Helping babies find safe passage into the world across the globe…

Margaret Myles 

30 December 1892 – 15 February 1988 

Born in Aberdeen, Margaret Myles became a midwife after the deaths of both her husband and young child. She travelled and worked in Canada and America, but returned to Britain to take on the role of midwifery tutor at the Simpson Memorial Maternity Pavilion in Edinburgh. She worked tirelessly to train and educate midwives, whom she saw as crucially important in lowering infant mortality rates. In 1953 her Textbook for Midwives was published and is still used today by trainee midwives. During Myles’s lifetime ten editions of the textbook were published and it was translated into five languages, including Japanese. 

Revolutionised travel with the pneumatic tyre…

Robert William Thomson 

Baptised 26 July 1822 – 8 March 1873 

Born the eleventh of twelve children of a woollen mill owner in Stonehaven, he taught himself chemistry and astronomy with the help of a local weaver.
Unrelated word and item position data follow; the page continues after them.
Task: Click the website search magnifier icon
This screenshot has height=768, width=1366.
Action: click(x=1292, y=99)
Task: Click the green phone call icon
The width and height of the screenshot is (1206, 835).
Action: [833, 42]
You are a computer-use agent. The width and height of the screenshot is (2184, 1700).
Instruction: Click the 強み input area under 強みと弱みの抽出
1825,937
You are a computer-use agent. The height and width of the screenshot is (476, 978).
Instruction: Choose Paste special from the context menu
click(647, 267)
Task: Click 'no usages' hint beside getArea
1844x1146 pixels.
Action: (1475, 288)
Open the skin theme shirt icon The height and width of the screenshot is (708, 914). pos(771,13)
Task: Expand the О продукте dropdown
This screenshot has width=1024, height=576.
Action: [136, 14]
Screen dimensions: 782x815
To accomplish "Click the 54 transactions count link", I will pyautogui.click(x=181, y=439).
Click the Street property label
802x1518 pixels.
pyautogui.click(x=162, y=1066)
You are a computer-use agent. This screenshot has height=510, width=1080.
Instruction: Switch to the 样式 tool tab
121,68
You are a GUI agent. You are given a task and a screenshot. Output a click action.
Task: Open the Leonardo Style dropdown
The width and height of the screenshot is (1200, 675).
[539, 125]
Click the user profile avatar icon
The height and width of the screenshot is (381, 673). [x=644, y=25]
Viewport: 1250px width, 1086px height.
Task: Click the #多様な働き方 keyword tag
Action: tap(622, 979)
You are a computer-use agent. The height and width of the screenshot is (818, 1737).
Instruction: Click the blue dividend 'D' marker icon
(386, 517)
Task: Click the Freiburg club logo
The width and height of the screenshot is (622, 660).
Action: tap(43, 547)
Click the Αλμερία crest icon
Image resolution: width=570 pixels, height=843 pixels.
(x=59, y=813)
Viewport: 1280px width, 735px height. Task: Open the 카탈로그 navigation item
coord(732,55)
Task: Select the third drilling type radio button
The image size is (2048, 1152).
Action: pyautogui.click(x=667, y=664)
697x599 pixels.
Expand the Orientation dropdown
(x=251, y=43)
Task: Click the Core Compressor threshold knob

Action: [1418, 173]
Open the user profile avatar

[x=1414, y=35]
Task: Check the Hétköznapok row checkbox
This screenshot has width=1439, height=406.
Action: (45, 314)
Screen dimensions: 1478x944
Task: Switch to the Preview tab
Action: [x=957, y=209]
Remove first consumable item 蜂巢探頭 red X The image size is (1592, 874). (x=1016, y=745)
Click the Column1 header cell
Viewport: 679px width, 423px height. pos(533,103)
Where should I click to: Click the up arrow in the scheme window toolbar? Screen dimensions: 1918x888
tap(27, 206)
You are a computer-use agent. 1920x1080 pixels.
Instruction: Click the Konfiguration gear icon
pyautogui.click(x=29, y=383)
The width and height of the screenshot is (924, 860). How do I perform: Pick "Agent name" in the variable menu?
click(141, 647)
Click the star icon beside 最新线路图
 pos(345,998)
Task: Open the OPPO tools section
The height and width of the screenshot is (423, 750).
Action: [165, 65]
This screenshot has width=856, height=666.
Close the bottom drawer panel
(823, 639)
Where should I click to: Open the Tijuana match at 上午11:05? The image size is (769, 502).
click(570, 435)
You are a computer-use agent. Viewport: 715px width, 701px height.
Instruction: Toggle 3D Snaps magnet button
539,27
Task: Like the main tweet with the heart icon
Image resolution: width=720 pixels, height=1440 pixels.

His father gave him a workshop where he set about improving his mother's household devices. Thomson went on to work with an Edinburgh firm of civil engineers and devised a new method of detonating explosive charges by using electricity. This invention greatly reduced the loss of lives in mines throughout the world.

When he was just 23 years old, Thomson patented his revolutionary design for the pneumatic tyre, which he demonstrated in London's Regent Park in 1847.

A Nobel Prize winner who helped improve the world’s health…

 Lord John Boyd Orr 

23 September 1880 – 25 June 1971 

Boyd Orr is remembered as one of Britain’s leading experts on nutrition who was instrumental in raising funds to establish the Rowett Institute at the University of Aberdeen. Boyd Orr spent much of his adult life campaigning for better nutrition both nationally and internationally.

In 1945 Boyd Orr was elected Director-General of the United Nations specialised Food and Agriculture organisation, arguing that food and prosperity for all people on Earth led to peace. During his lifetime he participated in the League of Nations to achieve an international policy of nutrition. He was awarded the Nobel Peace Prize in 1949.